¿Quién da dos centavos por el futuro de los pueblitos y caseríos del Perú? Nos guste o no, el avance de la humanidad es darwiniano y los grandes se comen a los chicos. En costa, sierra y selva, miles de pequeños centros poblados estarían condenados al sopor y a la pobreza, sin opción para salir adelante más allá de volverse una pintoresca tarjeta postal. Uriel García escribió: “Cada pueblo es una cueva donde el hombre vive preso, en conformismo con su destino”. Para el campesino, escaparse no era trasladarse a una de esas cuevas sino a una verdadera ciudad, de preferencia Lima, como lo demostraron millones de campesinos durante el siglo pasado.
Pero este milenio ha traído una noticia sorpresiva: la ley de Darwin se habría anulado. Por lo menos eso sería una forma de explicar las nuevas estadísticas demográficas: desde hace una década en el Perú, la población que vive en pueblos aumenta en 3,1% al año, dos veces más rápido que la población de las ciudades. Sigue el éxodo del campo pero, más y más, los campesinos que migran se trasladan no a Lima u otra de las ciudades mayores del país sino a un pequeño centro poblado vecino.

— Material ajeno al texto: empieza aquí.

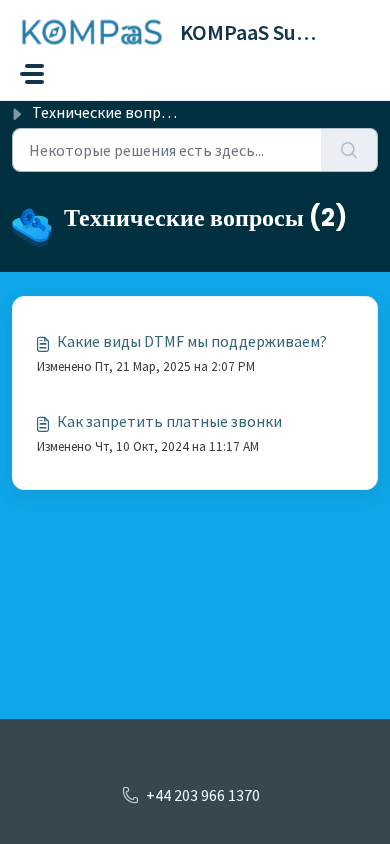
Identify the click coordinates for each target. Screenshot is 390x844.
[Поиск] (349, 150)
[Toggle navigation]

Una explicación de esa sorpresa sería la mejora en el atractivo de la vida pueblerina. Veinte años atrás, el campesino que vivía alejado en algún cerro tenía la opción de trasladarse a la aldea más cercana, pero pocos lo hacían porque el costo de alejarse de su predio no era compensado por ventajas de la modernidad. El pueblo no le ofrecía luz eléctrica, posta médica, colegio secundario, teléfono, Internet, TV, ni camino que lo conectaría con alguna ciudad. Hoy, casi todos esos servicios han llegado a esos centros poblados. Además, se han construido trochas y han llegado vehículos que le permiten viajar rápidamente entre su lugar de residencia y sus tierras. Más y más el campesino se vuelve un “commuter”.

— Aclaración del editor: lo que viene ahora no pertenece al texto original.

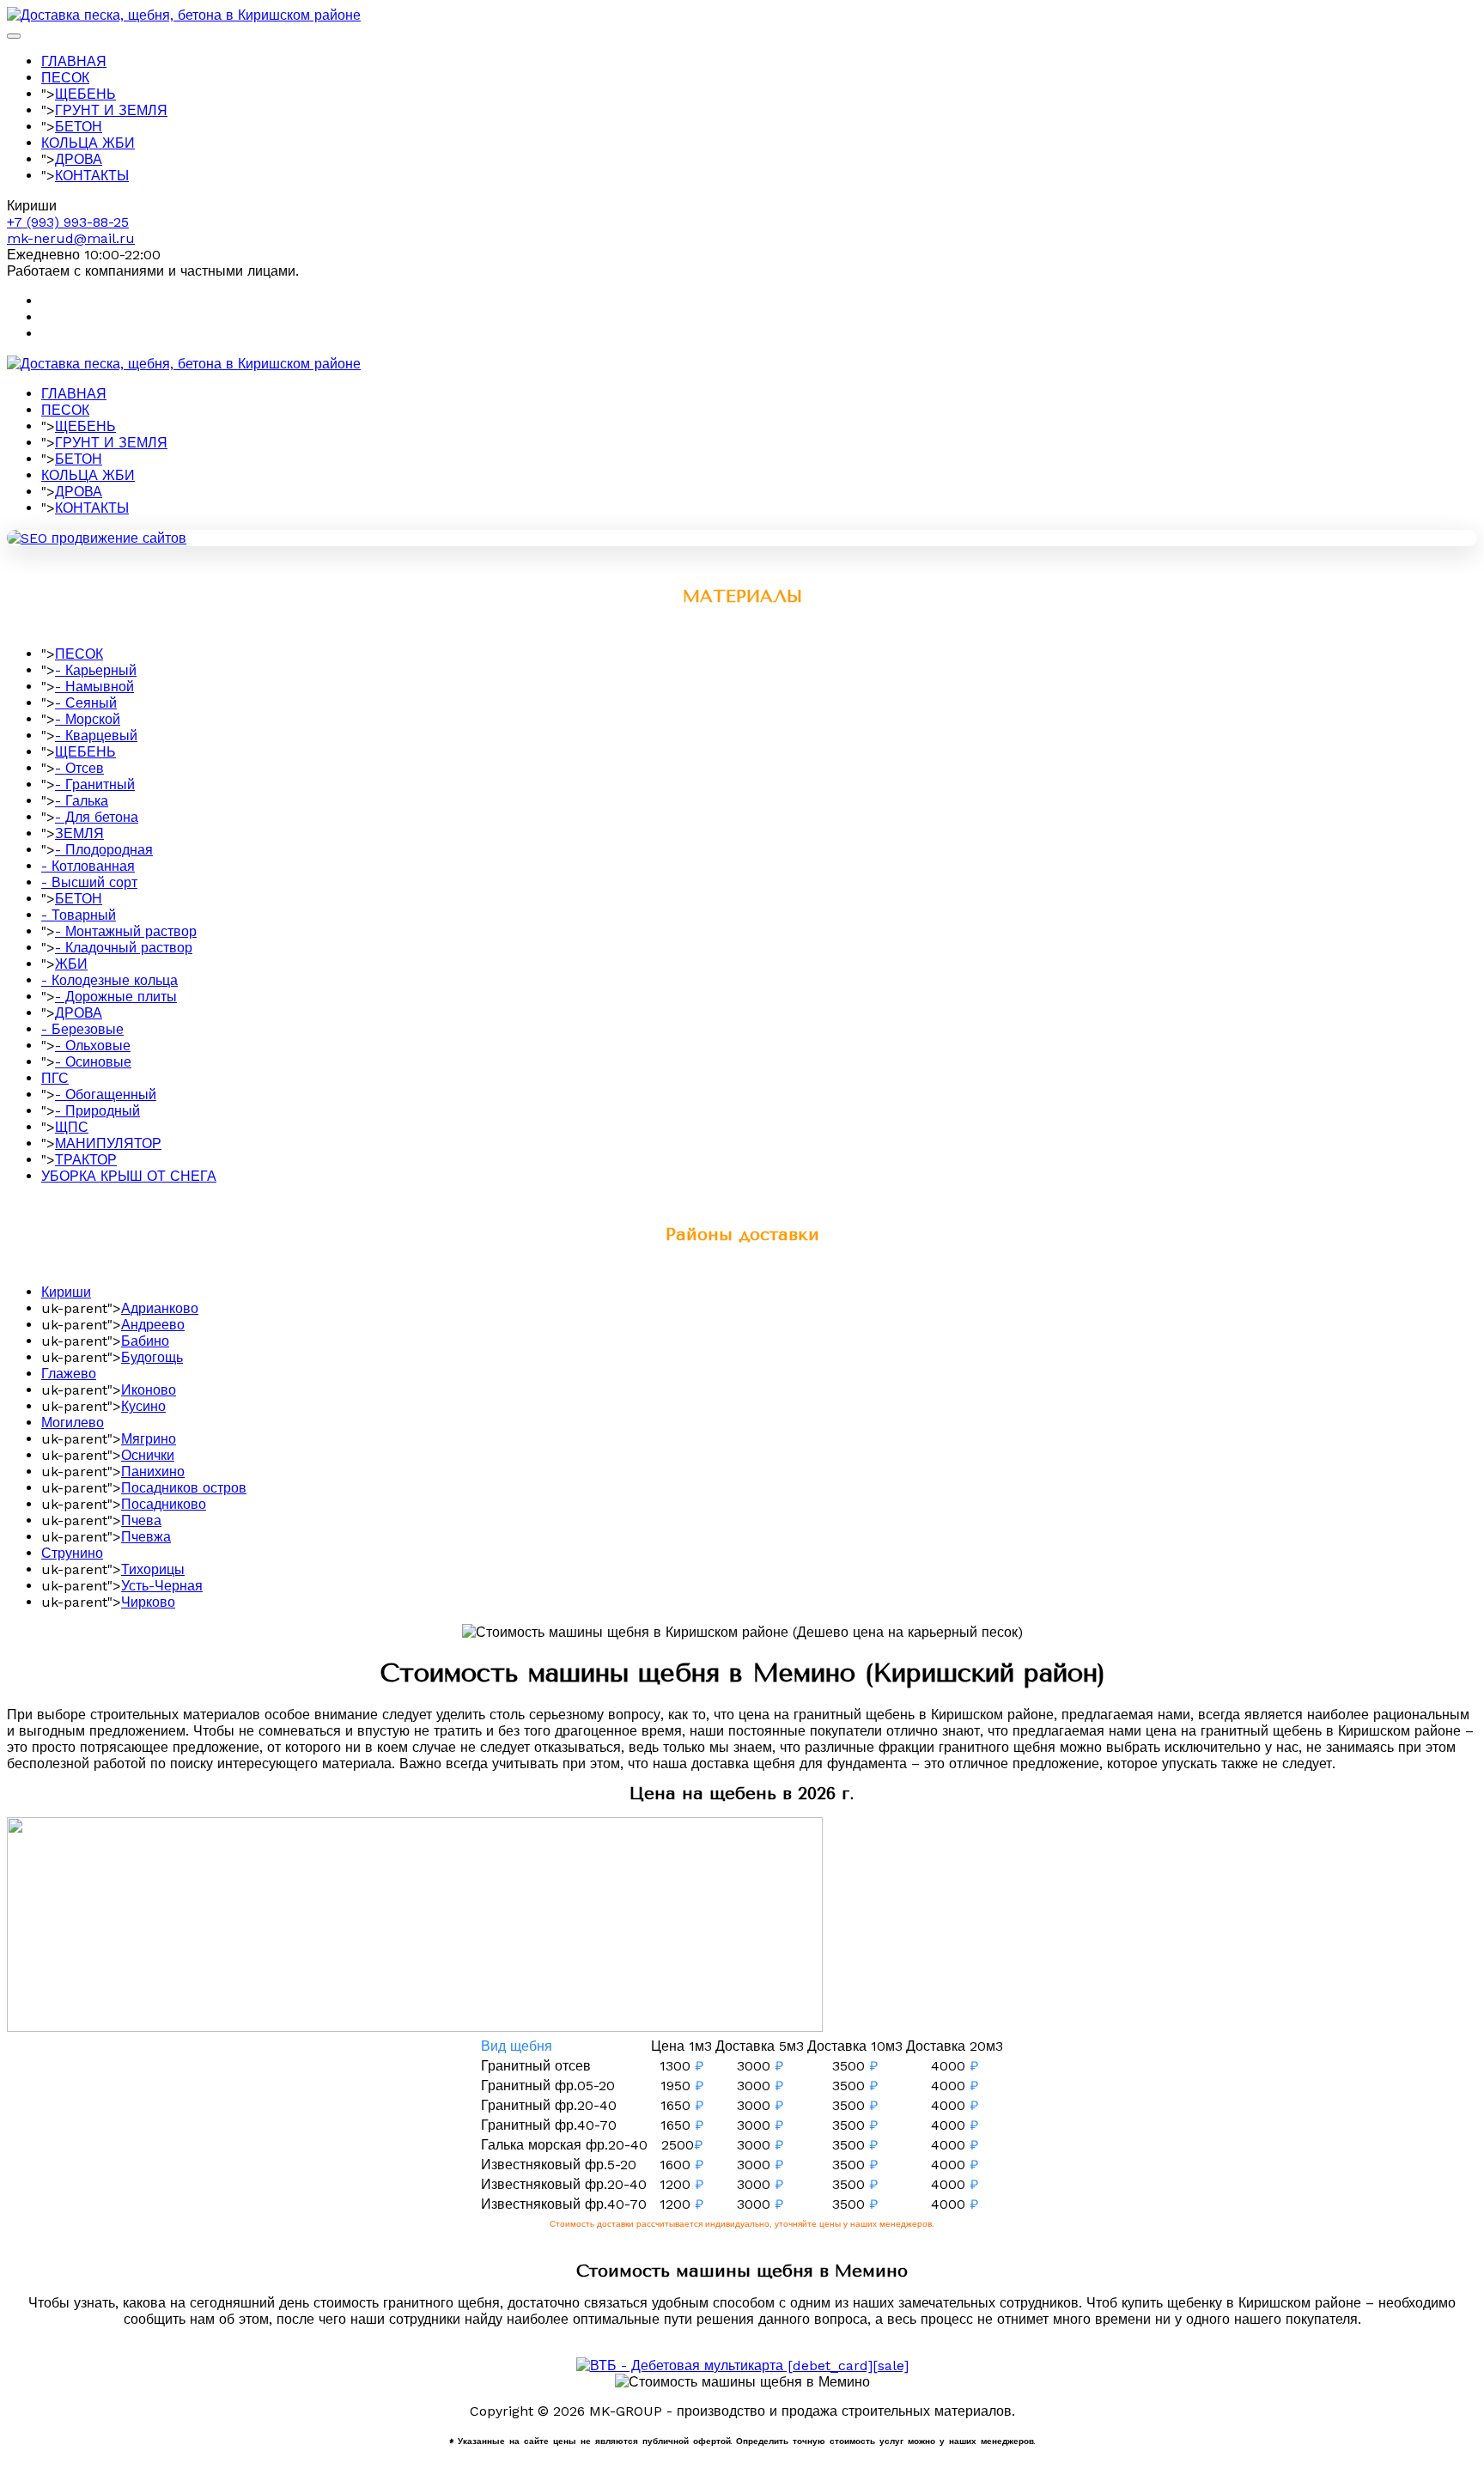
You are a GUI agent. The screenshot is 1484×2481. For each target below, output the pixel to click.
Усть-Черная (162, 1586)
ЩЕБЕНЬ (85, 94)
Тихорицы (153, 1569)
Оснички (147, 1455)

Una segunda explicación del dinamismo es aún más inesperada. El desarrollo que se observa en los pueblos no se limita a la demografía; se refleja también en la productividad laboral, y por lo tanto, en los ingresos. Para una población que depende de una variedad de negocios mayormente propios, y en los que participan varios miembros de la familia, la productividad se mide por el ingreso total que produce ese trabajo colectivo, sin incluir las posibles transferencias que recibe del Estado o de particulares. Ese ingreso por trabajo de la familia pueblerina viene aumentando durante los últimos once años a 4,3% anual, tasa extraordinaria que supera el aumento de 3,5% anual en Lima y de 4,0% en otras ciudades grandes. Como es de esperar, se trata de la productividad de pequeños negocios que además, en su mayor parte, son informales.
Irónicamente, el factor que quizás más ha impulsado el dinamismo de los pequeños centros poblados, la fuerte mejora en la conectividad, es precisamente el factor que viene frenando el anterior dinamismo de las ciudades, la descompostura de la conectividad interna de Lima y otras ciudades. En todo caso, de afianzarse el nuevo patrón de desarrollo, nuestro crecimiento será más equitativo y traerá beneficios de calidad de vida y de mayor aprovechamiento de la extraordinaria diversidad nacional.